Required action
Please print the entries below exactly, from the line with "Open 高级 advanced options button" through the line with "Click the chevron", including both of those lines and leaving out all others.

Stored records
++++++++

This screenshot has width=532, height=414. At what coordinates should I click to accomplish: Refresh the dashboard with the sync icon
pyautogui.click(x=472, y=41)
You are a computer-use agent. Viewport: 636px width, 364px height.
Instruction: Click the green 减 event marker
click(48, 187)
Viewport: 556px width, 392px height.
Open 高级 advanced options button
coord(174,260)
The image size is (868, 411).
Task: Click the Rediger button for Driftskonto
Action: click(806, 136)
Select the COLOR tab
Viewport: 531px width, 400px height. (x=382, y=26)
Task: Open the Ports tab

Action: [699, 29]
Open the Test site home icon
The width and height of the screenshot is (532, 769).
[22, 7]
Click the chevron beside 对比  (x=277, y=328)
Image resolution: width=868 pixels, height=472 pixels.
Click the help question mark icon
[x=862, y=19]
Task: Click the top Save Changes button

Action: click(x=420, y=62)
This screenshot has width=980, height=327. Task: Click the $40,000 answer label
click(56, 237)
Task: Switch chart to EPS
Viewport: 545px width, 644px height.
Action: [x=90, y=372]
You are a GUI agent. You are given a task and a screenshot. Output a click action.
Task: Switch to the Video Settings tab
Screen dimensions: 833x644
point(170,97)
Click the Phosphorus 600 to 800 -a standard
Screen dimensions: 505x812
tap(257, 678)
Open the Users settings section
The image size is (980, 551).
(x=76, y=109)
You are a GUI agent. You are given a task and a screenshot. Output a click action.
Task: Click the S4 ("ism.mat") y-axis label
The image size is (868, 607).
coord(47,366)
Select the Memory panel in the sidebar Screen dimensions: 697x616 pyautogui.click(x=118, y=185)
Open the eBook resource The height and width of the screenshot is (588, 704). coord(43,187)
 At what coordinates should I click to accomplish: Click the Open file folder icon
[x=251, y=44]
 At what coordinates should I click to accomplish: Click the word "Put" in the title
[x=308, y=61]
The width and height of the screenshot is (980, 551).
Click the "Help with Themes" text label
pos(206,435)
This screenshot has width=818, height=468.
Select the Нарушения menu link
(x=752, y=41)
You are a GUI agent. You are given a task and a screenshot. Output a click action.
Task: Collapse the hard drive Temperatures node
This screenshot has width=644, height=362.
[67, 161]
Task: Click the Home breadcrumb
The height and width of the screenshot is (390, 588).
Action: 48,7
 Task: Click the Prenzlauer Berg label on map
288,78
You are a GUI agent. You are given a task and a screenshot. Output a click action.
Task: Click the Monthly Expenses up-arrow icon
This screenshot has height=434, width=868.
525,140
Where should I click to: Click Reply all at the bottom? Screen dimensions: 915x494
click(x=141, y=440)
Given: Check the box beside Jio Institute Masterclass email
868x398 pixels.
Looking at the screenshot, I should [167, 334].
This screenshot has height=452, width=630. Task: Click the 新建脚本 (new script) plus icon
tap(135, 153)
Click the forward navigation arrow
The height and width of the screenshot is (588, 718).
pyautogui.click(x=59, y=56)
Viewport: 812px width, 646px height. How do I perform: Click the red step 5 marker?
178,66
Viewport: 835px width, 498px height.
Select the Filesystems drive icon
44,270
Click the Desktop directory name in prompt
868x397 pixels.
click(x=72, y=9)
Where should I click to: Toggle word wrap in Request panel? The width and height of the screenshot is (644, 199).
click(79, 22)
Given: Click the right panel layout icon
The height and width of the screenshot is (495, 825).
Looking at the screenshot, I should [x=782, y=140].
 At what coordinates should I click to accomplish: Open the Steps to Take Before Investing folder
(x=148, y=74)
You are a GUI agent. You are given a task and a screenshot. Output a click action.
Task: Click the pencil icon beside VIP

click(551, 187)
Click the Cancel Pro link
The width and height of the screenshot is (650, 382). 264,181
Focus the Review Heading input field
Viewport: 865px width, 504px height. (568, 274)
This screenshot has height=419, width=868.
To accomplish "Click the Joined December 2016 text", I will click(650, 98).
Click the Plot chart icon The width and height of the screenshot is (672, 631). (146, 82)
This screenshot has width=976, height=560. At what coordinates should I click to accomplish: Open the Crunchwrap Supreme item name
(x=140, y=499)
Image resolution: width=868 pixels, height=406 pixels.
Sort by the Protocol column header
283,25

++++++++

Solved problem
Open 高级 advanced options button
coord(174,260)
The image size is (868, 411).
Task: Click the Rediger button for Driftskonto
Action: click(806, 136)
Select the COLOR tab
Viewport: 531px width, 400px height. (x=382, y=26)
Task: Open the Ports tab

Action: [699, 29]
Open the Test site home icon
The width and height of the screenshot is (532, 769).
[22, 7]
Click the chevron beside 对比  (x=277, y=328)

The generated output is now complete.